OVAC officials, however, don’t share the same concept of having fun.

Tom Rataiczak, the conference’s executive secretary, said he realized there were some violations immediately. Rataiczak was in attendance at WesBanco Arena and was watching the Buckeye Local performance and noticed how “powerful” the Panthers came out early in their routine.

“I was standing there and thinking, wait, they can’t do that or that,” Rataiczak said. “I could see six or seven violations in a heartbeat. I am not well-trained in all rules of cheering as set through the National Federation, but I knew the (OVAC) format and knew some of the things being done were illegal.

“I’ve never seen anything like this before,” Rataiczak said. “By that, I mean in my 50 years of following (high school) athletics and my 15 years with the OVAC.”

Buckeye Local’s decision to present its routine did not affect the outcome of the competition, but that’s not the point in Rataiczak and the OVAC’s eyes.

“I think we have to be very, very cautious and make sure we take a good look at this,” Rataiczak said. “We can’t say to the schools that it’s OK to knowingly break the rules and think you’re going to get away with it.”

Rataiczak indicated the OVAC’s executive board will definitely look at what transpired at it’s next meeting, which is slated for Feb. 27.

“We are looking at it,” Rataiczak said. “A decision won’t be made until the board meets. We don’t want to make a knee-jerk reaction, so we need to sit and really take a look at it.”

There’s a chance Buckeye Local could come up with a self-imposed punishment and submit it to the conference. Rataiczak points out the final decision, though, will be made by the executive board.

“We would take and consider what Buckeye Local came up with, by all means,” Rataiczak said. “But, would we follow it? I’m not sure because it’s up to the board. We have superintendents, principals, four from each state, who are great people. These are people who are actively involved at their respective state level and they’ll make the final decision.”

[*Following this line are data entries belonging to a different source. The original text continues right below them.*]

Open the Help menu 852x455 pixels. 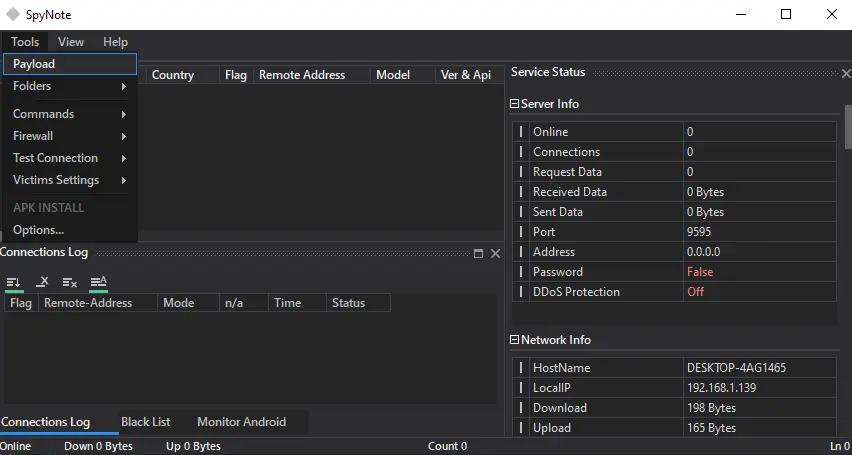point(115,42)
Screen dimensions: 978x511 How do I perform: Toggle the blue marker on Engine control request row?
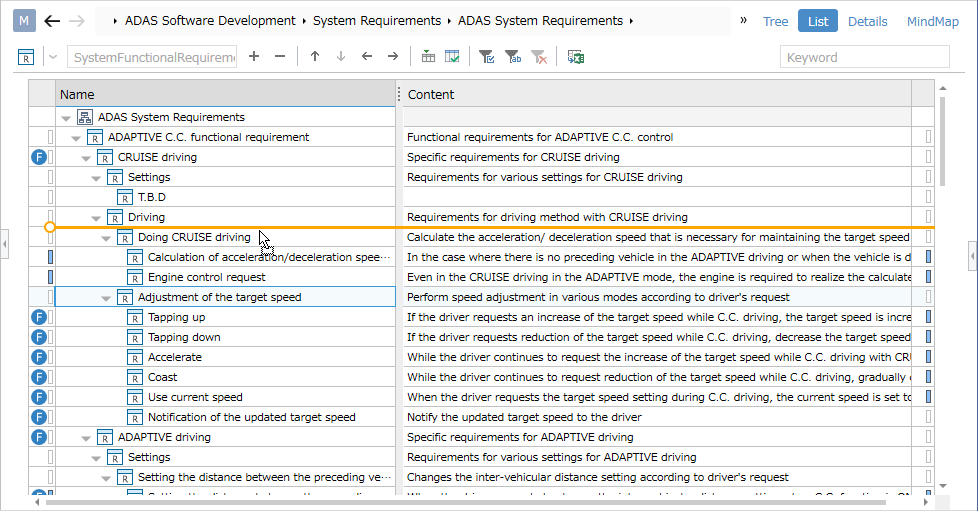point(51,277)
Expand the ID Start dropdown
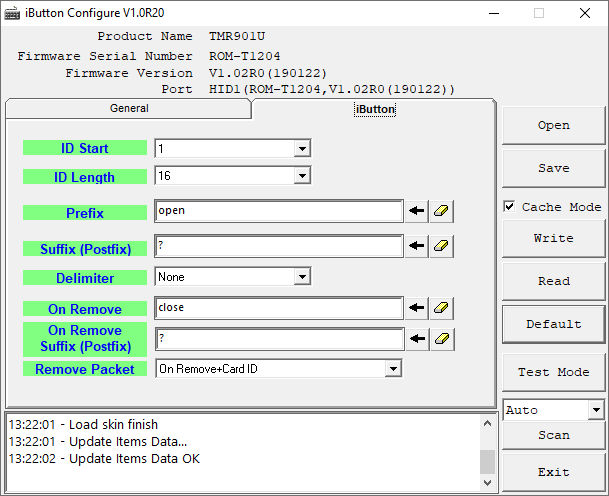 (302, 149)
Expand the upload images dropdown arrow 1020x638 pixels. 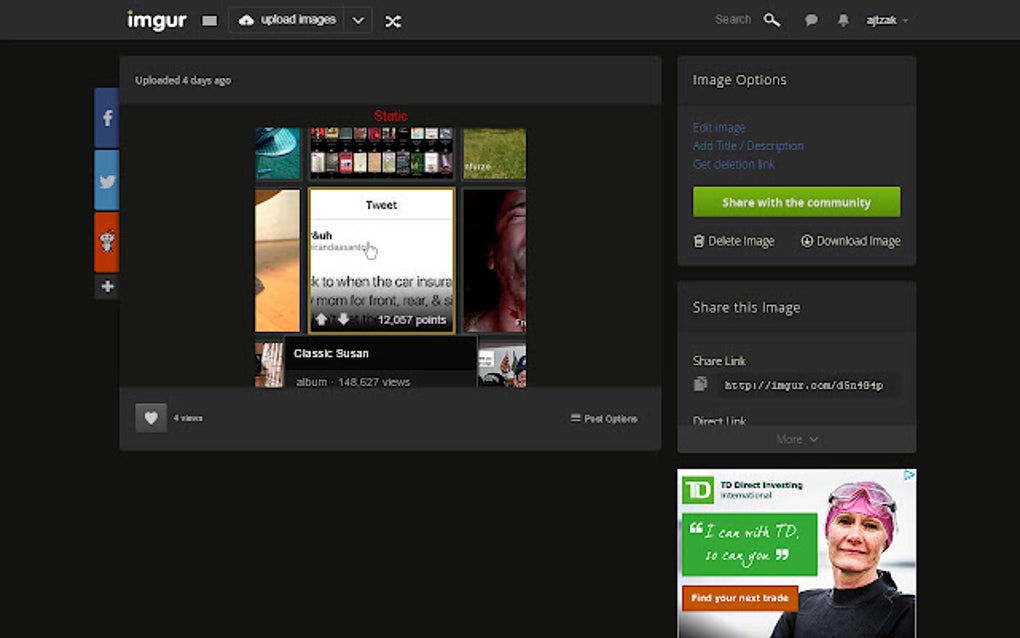click(x=358, y=19)
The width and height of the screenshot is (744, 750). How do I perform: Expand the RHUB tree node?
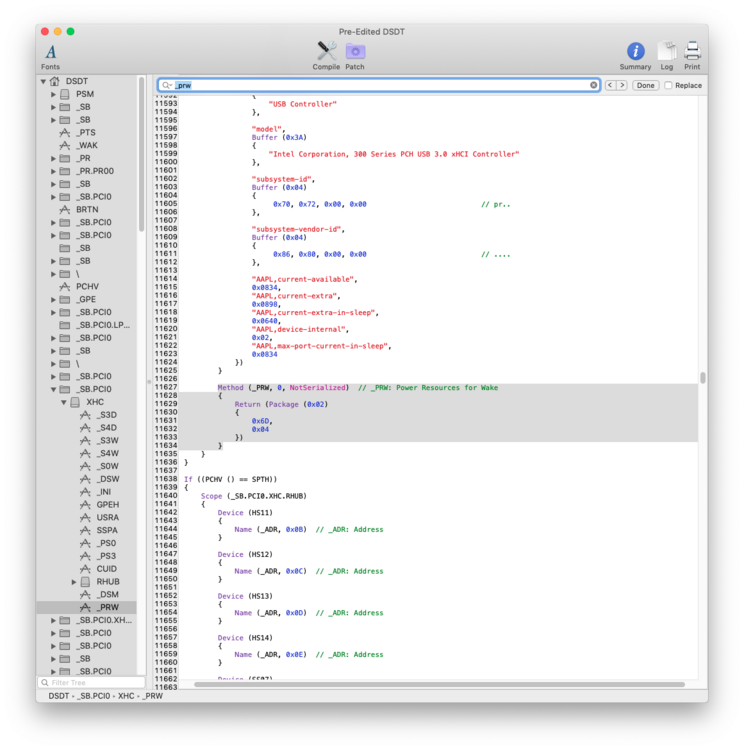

Miller and other Buckeye Local officials will continue to look into the events of last weekend before making any sort of final decision.

“At this point, we will have to consider all of the information and study the situation further,” Miller said. “Then we will make a decision as to if we want to continue to compete in the OVAC championship for cheerleading.”

The judging of competitions such as cheering, pageants, gymnastics or ice skating are often times questioned because of the decisions are subjective.

According to Rataiczak, the OVAC cheering competition utilizes five judges for scoring and two safety judges. The highest score and lowest score are added together and averaged. The remaining three scores are added to that averaged score for the raw score.

From there, the safety judges make their deductions based on violations such as safety, rules or time violations. Once those subtractions are made, the team has it’s actual score.

“You can argue subjectivity and objectivity, but a person can’t single-handedly factor into the results,” Rataiczak said.

It’s in the judging where some of Miller’s concerns lie.

“I admit that I am unfamiliar with the cheering competition and the rules, but considering the recent events, I feel that there needs to be more transparency where the rules and judging are concerned,” said Miller. “It may bring to light some things that need to be revisited.”

As for the future of the event, which has dealt with its fair share of controversy over the years, Rataiczak doesn’t see it getting to the point where the OVAC steps away from crowning cheering champions.

“The thing is you take school ‘A’ for instance, it comes every year, participates every year, comes back the next year and the kids just love to compete. For them it’s not about winning and losing,” Rataiczak said. “If we took the event away, it would be taking away a chance for those kids to compete and showcase their talents.”

The OVAC has a band showcase in the fall that’s not judged, but offers a chance for the marching bands of the conference to display their talents. Could it get to that point for the cheering squads?

“Cheering is a sport in West Virginia, and I believe it will be eventually in Ohio,” Rataiczak said. “So, for the fact that you have even half the teams who are taking part in a state-certified sport, I don’t see it getting to the point where it’s not judged.”